(DATA SECTION begins)

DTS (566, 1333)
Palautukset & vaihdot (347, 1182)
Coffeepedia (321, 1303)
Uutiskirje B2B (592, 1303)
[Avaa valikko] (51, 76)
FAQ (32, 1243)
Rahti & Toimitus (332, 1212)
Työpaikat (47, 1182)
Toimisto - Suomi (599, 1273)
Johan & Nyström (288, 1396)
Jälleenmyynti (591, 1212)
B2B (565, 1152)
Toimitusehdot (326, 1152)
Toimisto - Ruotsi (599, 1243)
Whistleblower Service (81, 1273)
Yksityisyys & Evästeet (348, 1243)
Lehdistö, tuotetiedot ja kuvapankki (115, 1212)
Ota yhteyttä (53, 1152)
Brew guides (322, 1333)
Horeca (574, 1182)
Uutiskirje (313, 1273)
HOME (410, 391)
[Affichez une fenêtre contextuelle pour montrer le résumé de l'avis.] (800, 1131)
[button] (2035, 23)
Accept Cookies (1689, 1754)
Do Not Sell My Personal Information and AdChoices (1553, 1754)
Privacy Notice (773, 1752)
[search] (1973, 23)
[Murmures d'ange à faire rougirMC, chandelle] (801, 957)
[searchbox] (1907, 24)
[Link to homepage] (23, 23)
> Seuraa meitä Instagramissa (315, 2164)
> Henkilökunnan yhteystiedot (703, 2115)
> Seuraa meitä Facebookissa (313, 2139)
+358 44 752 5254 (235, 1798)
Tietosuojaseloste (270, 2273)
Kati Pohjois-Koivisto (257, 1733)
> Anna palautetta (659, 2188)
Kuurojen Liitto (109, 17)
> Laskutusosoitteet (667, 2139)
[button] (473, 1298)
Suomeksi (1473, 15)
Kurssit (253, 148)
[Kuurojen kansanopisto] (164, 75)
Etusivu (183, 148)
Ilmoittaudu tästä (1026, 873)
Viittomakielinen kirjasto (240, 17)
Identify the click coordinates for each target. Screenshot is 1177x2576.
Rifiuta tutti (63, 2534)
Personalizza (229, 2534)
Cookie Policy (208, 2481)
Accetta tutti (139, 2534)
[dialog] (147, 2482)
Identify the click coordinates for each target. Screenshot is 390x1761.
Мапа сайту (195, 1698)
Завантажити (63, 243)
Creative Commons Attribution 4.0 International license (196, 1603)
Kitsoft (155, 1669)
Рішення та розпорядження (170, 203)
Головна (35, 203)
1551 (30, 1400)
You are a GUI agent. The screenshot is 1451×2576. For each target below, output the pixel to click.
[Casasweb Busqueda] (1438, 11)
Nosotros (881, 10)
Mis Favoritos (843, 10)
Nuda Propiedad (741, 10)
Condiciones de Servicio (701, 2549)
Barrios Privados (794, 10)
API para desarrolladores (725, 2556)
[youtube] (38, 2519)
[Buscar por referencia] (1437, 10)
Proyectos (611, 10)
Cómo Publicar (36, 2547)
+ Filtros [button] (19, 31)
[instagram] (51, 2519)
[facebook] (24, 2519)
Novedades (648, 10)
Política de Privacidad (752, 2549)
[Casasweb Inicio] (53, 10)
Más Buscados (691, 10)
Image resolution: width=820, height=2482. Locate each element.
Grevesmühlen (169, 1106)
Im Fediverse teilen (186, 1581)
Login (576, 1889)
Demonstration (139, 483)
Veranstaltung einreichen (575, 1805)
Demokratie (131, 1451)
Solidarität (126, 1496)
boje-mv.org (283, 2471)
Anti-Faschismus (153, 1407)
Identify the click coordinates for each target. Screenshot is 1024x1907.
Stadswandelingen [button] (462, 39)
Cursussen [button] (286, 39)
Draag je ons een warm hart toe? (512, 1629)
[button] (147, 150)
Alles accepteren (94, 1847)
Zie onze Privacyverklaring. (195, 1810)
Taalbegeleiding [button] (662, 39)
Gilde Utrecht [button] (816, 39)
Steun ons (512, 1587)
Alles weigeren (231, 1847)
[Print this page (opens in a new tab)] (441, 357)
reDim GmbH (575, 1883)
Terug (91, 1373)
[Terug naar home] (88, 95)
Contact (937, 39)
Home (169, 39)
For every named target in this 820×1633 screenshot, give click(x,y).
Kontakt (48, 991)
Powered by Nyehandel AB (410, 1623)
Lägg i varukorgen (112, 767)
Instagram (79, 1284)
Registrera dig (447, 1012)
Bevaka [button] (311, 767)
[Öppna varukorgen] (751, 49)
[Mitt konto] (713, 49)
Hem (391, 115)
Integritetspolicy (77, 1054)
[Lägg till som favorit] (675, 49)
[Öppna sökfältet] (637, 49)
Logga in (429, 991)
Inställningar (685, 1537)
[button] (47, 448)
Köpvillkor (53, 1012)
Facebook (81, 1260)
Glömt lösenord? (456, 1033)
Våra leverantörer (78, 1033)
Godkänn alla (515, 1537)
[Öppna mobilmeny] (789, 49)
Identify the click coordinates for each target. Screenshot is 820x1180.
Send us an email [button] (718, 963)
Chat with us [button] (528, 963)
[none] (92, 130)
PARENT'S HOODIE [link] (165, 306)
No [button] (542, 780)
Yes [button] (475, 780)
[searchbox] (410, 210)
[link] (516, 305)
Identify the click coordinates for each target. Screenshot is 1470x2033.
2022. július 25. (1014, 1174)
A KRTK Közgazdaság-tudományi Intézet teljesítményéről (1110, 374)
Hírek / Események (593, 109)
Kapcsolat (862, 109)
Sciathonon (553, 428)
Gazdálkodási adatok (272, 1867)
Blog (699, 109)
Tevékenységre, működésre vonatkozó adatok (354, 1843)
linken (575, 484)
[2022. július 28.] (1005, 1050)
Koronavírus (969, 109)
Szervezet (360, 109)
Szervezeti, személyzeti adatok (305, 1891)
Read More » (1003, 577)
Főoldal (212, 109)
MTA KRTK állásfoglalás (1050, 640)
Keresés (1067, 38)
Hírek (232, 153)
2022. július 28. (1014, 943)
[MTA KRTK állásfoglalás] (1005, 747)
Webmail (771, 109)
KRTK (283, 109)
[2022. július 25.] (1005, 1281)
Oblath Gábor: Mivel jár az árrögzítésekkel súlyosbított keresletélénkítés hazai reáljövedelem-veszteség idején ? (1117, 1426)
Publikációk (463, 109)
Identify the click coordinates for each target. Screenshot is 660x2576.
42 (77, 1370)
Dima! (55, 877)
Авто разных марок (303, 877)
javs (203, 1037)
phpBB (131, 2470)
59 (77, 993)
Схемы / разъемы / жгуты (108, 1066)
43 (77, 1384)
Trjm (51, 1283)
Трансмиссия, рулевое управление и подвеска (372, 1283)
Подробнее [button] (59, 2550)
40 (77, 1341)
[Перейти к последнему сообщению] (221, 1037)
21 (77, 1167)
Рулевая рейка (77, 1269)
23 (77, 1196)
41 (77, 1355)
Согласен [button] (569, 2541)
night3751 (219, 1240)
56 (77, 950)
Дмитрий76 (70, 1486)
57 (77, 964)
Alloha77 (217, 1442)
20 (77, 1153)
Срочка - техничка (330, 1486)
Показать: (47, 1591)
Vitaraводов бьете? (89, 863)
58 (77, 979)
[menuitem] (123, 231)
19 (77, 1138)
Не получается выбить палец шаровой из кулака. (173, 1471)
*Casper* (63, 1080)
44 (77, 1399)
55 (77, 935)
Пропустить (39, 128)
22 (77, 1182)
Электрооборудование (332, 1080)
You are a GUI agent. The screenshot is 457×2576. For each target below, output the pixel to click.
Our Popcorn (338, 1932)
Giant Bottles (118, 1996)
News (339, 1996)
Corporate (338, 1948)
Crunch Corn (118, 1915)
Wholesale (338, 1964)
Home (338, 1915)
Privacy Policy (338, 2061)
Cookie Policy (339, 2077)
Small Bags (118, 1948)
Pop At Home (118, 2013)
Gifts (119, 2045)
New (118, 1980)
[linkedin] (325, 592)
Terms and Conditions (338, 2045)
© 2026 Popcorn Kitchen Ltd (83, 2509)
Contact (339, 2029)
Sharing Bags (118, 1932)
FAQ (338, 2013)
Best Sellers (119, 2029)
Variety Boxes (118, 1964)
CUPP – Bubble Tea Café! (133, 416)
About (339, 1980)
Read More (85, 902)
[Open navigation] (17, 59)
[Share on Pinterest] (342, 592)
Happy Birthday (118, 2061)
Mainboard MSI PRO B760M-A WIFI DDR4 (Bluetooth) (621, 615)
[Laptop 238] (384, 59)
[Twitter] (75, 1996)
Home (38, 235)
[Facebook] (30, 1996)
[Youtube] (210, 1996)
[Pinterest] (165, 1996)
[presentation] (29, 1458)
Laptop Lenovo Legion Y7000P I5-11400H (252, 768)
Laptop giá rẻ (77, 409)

(DATA SECTION ends)

__REQUIRED WORK__
Each line above from the one with "Integritetspolicy (77, 1054)" up to and including the one with "20 (77, 1153)" must be set down exactly, and no line outside that span may appear.

__RESPONSE TO THIS TASK__
Integritetspolicy (77, 1054)
[Lägg till som favorit] (675, 49)
[Öppna sökfältet] (637, 49)
Logga in (429, 991)
Inställningar (685, 1537)
[button] (47, 448)
Köpvillkor (53, 1012)
Facebook (81, 1260)
Glömt lösenord? (456, 1033)
Våra leverantörer (78, 1033)
Godkänn alla (515, 1537)
[Öppna mobilmeny] (789, 49)
Identify the click coordinates for each target. Screenshot is 820x1180.
Send us an email [button] (718, 963)
Chat with us [button] (528, 963)
[none] (92, 130)
PARENT'S HOODIE [link] (165, 306)
No [button] (542, 780)
Yes [button] (475, 780)
[searchbox] (410, 210)
[link] (516, 305)
Identify the click coordinates for each target. Screenshot is 1470x2033.
2022. július 25. (1014, 1174)
A KRTK Közgazdaság-tudományi Intézet teljesítményéről (1110, 374)
Hírek / Események (593, 109)
Kapcsolat (862, 109)
Sciathonon (553, 428)
Gazdálkodási adatok (272, 1867)
Blog (699, 109)
Tevékenységre, működésre vonatkozó adatok (354, 1843)
linken (575, 484)
[2022. július 28.] (1005, 1050)
Koronavírus (969, 109)
Szervezet (360, 109)
Szervezeti, személyzeti adatok (305, 1891)
Read More » (1003, 577)
Főoldal (212, 109)
MTA KRTK állásfoglalás (1050, 640)
Keresés (1067, 38)
Hírek (232, 153)
2022. július 28. (1014, 943)
[MTA KRTK állásfoglalás] (1005, 747)
Webmail (771, 109)
KRTK (283, 109)
[2022. július 25.] (1005, 1281)
Oblath Gábor: Mivel jár az árrögzítésekkel súlyosbított keresletélénkítés hazai reáljövedelem-veszteség idején ? (1117, 1426)
Publikációk (463, 109)
Identify the click coordinates for each target. Screenshot is 660x2576.
42 (77, 1370)
Dima! (55, 877)
Авто разных марок (303, 877)
javs (203, 1037)
phpBB (131, 2470)
59 (77, 993)
Схемы / разъемы / жгуты (108, 1066)
43 (77, 1384)
Trjm (51, 1283)
Трансмиссия, рулевое управление и подвеска (372, 1283)
Подробнее [button] (59, 2550)
40 (77, 1341)
[Перейти к последнему сообщению] (221, 1037)
21 (77, 1167)
Рулевая рейка (77, 1269)
23 (77, 1196)
41 (77, 1355)
Согласен [button] (569, 2541)
night3751 (219, 1240)
56 (77, 950)
Дмитрий76 (70, 1486)
57 (77, 964)
Alloha77 (217, 1442)
20 (77, 1153)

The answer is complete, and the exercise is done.